Arbitrages (design et operations) :
- Service direct vs derrière Nginx : simplicité vs TLS centralisé, routage, cache.
- Processus natif vs conteneur : intégration et rapidité vs packaging et isolation.
- Supervision systemd vs runtime conteneur : outils OS natifs vs workflows centrés image.

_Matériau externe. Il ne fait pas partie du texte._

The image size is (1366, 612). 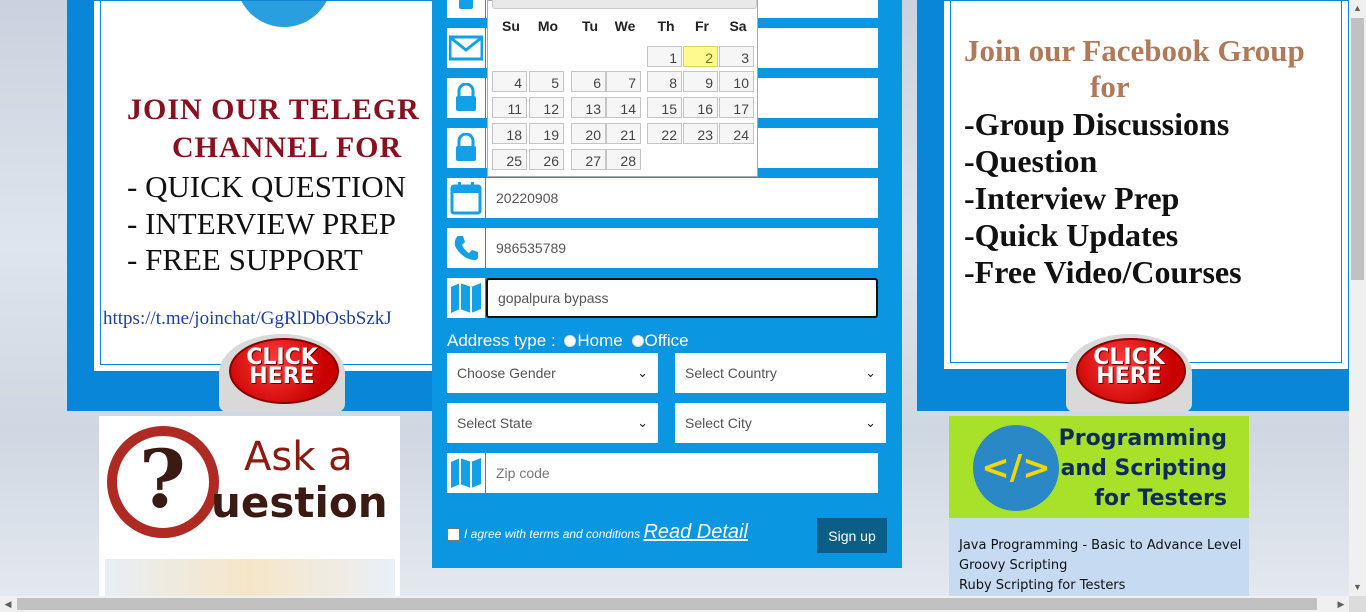 What do you see at coordinates (852, 536) in the screenshot?
I see `sign-up-button: Sign up` at bounding box center [852, 536].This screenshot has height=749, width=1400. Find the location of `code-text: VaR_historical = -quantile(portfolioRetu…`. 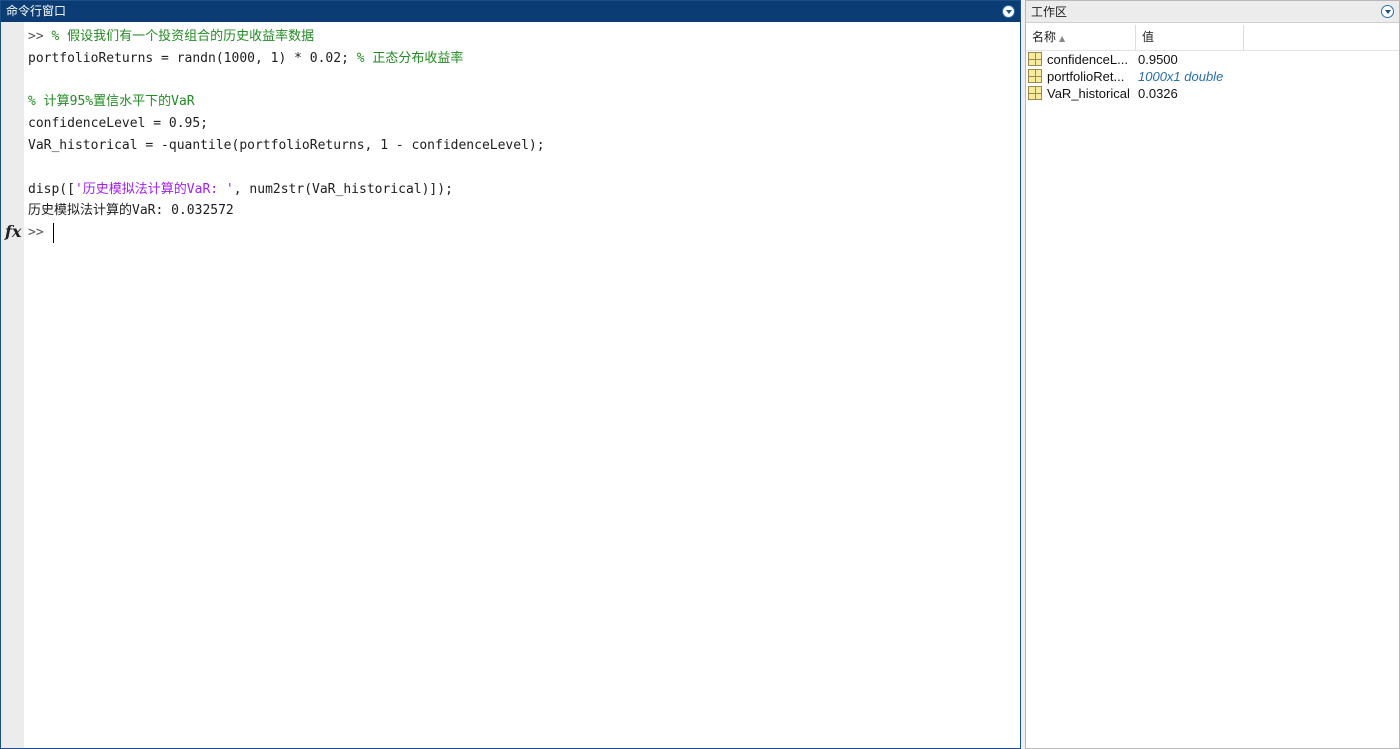

code-text: VaR_historical = -quantile(portfolioRetu… is located at coordinates (286, 145).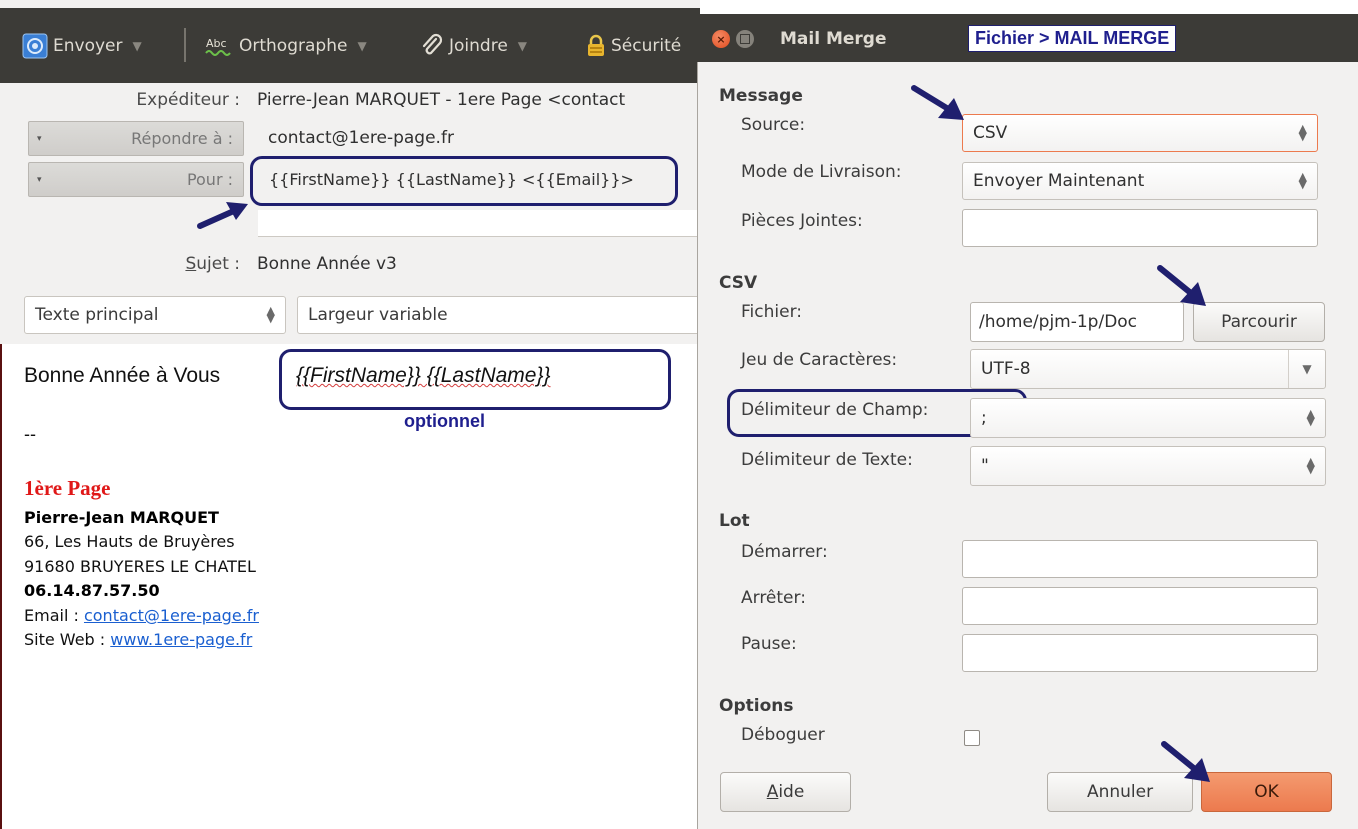  I want to click on maximize-window-icon, so click(745, 39).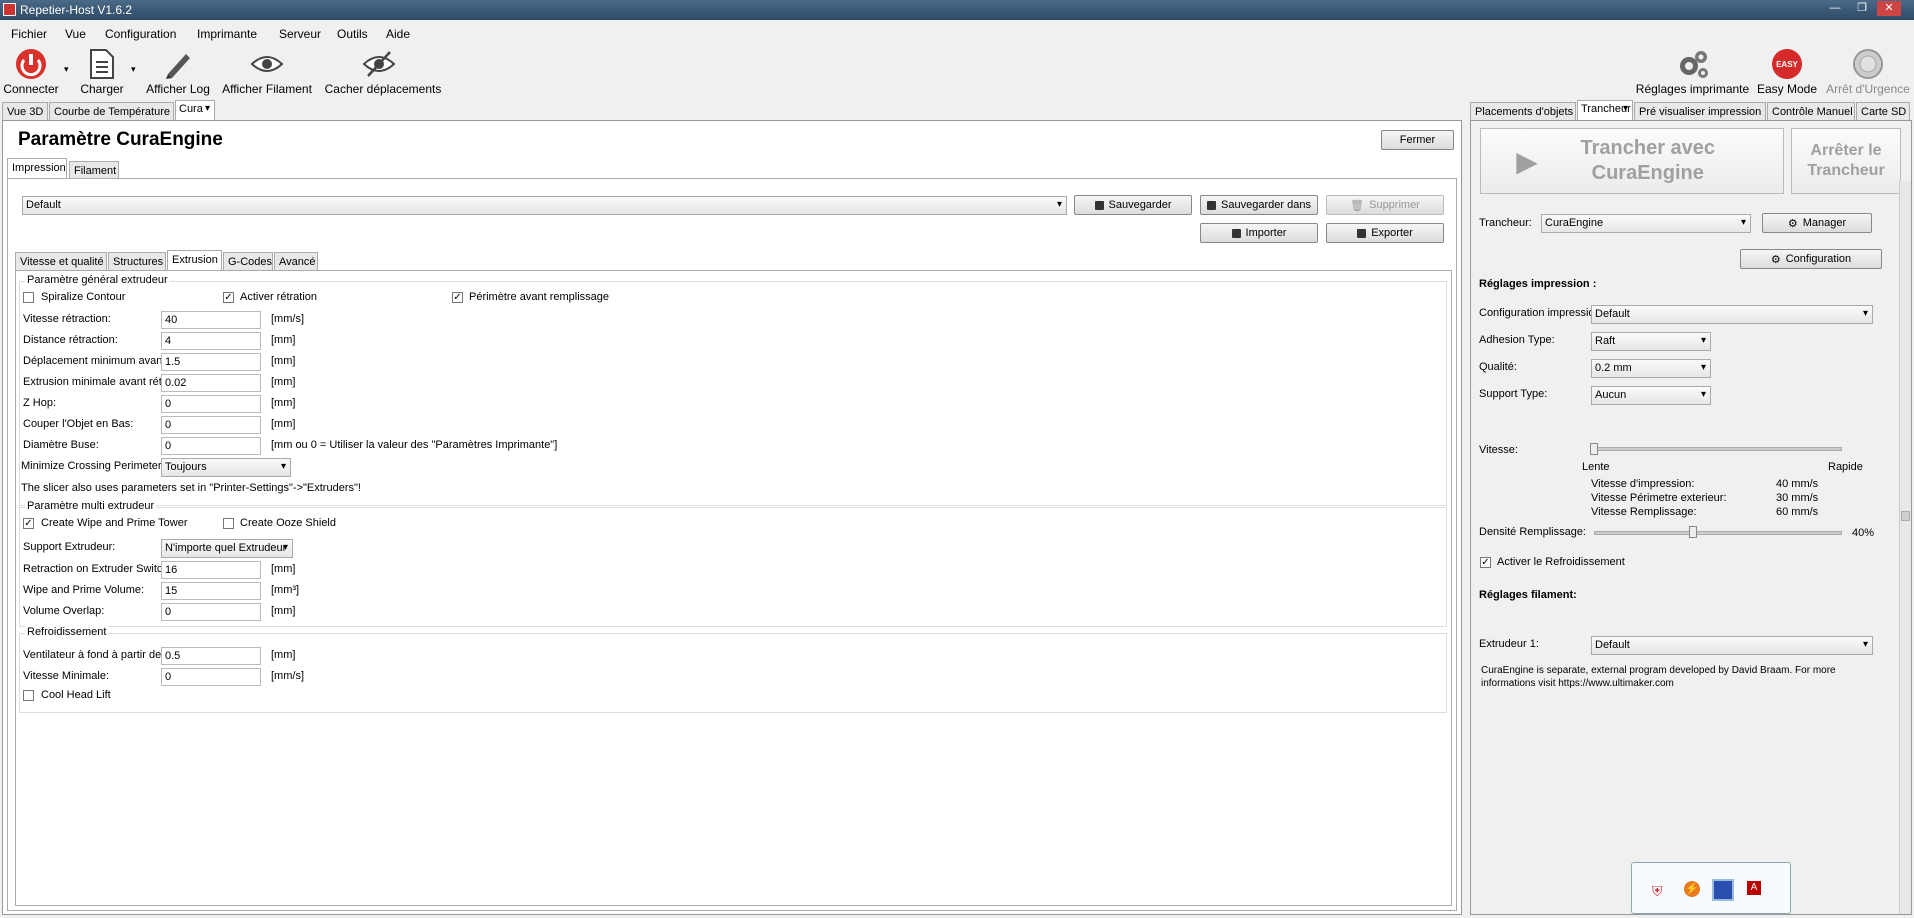 The width and height of the screenshot is (1914, 918). Describe the element at coordinates (40, 403) in the screenshot. I see `z-hop-label: Z Hop:` at that location.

- Orchestration : scalabilité et déploiements maîtrisés vs complexité ajoutée.
Workflow récapitulatif
Avancez par étapes pour clarté et confiance :
- Vérifier la plate-forme
- Noyau et distro : uname -a; cat /etc/os-release
- Ports libres : ss -ltn | grep -E ":(80|5000)" || true
- Construire l'app
- Créer /opt/app/app.py et l'exécuter au premier plan
- Tester avec curl http://127.0.0.1:5000/
- Ajouter la supervision
- Créer hello.service, activer et démarrer
- Valider via systemctl status et journalctl -u hello.service
- Ajouter le proxy
- Installer Nginx, ajouter hello.conf, recharger
- Valider le chemin proxy : curl http://127.0.0.1/api/
- Containeriser
- Écrire le Dockerfile, construire hello-app: local
- Lancer le conteneur, valider avec curl
- Unifier les opérations
- Décider si systemd lance l'app directement ou gère docker run
- Documenter start/stop/logs dans helloctl
- Orchestration optionnelle
- Si besoin, déployer sur un cluster local et port-forward pour tester
À chaque étape, préférez de petits changements testables avec rollback clair.
Plan pilote local
Objectif : valider la pile sur un poste unique avec des critères nets.
Périmètre (restreint) :
- Un hôte, trafic loopback uniquement
- App sur 127.0.0.1:5000, Nginx sur :80 proxyant /api/
- Endpoint de santé basique sur /healthz
Plan (environ 60-90 minutes) :
- Smoke test de l'app
- Lancer /opt/app/app.py au premier plan ; curl / et /healthz
- Succès si les deux renvoient 200 et les corps attendus
- Supervision systemd
- Installer hello.service ; démarrer ; confirmer le restart après kill
- Succès si le service redémarre après pkill et que les logs sont visibles
- Proxy Nginx
- Configurer hello.conf ; curl /api/ et /healthz
- Succès si les chemins proxy renvoient 200 et un contenu correct
- Vérification conteneur
- Construire hello-app: local ; exécuter ; curl l'endpoint local
- Succès si l'app conteneurisée se comporte à l'identique
Mesures :
- Latence p50 < 20 ms en local :
for i in {1..20}; do time -p curl -s http://127.0.0.1/api/ >/dev/null; done
- Empreinte mémoire < 100 Mo de RSS pour le processus app
Critères de sortie :
- Tous les checks réussissent ; analyse d'échec documentée avec extraits de commandes
Ce pilote est volontairement petit, mesurable et facile à inspecter avant tout déploiement plus large.
Conclusion
Vous avez cartographié l'architecture Linux du noyau à l'espace utilisateur, retracé le flux de contrôle et de données à travers processus, systèmes de fichiers et réseau, et construit un service HTTP pratique, supervisé par systemd, placé derrière Nginx, packagé dans Docker, avec une option Kubernetes. Vous avez aussi vu les points de défaillance courants et comment observer/déboguer. Pour aller plus loin : activer le TLS dans Nginx, ajouter une journalisation structurée et une tâche CI basique qui construit et exécute l'image localement. Gardez des changements petits, validez chaque étape et capturez ce qui a fonctionné pour répliquer le modèle sur le prochain service.